Start of GIVEN DATA

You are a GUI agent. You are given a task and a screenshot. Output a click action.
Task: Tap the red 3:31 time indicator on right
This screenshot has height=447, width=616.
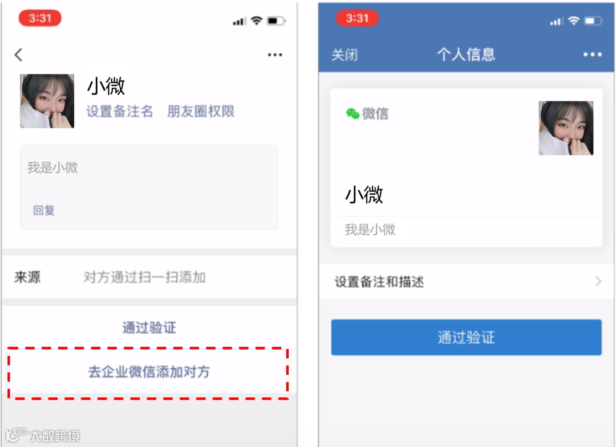[357, 18]
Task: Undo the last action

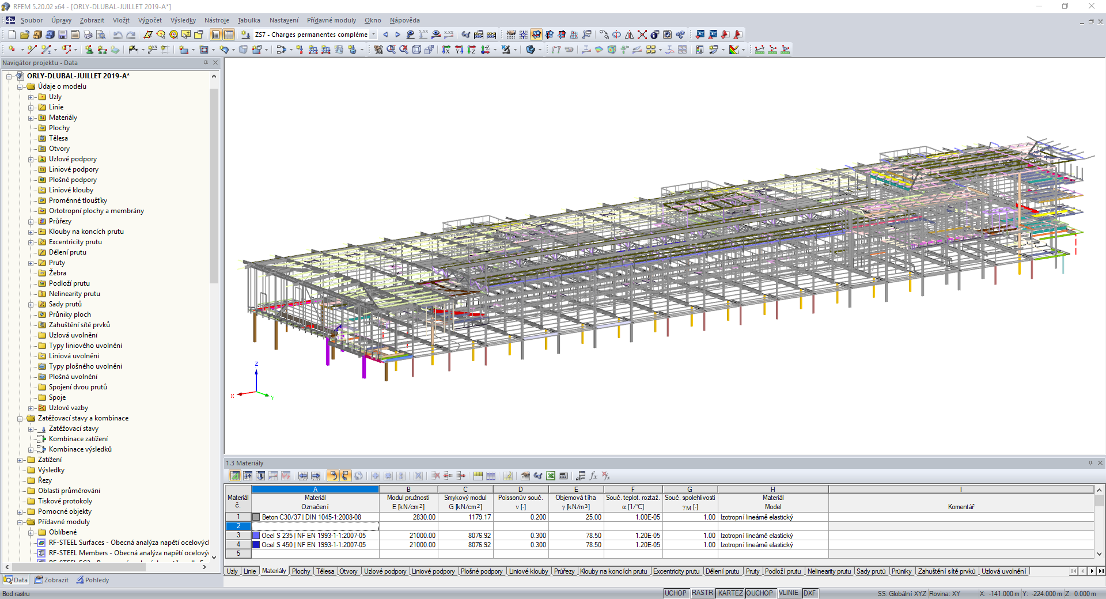Action: pos(118,35)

End of GIVEN DATA

> DO THIS
Reproduce every line of the data above, requests included, and shift each coordinate in the answers by adding 6 to both values. Leave the pictures out of your output.

> RESULT
You are a GUI agent. You are given a task and a screenshot. Output a click action.
Task: Tap the red 3:31 time indicator on right
This screenshot has height=447, width=616.
[363, 24]
Task: Undo the last action

Action: pos(124,41)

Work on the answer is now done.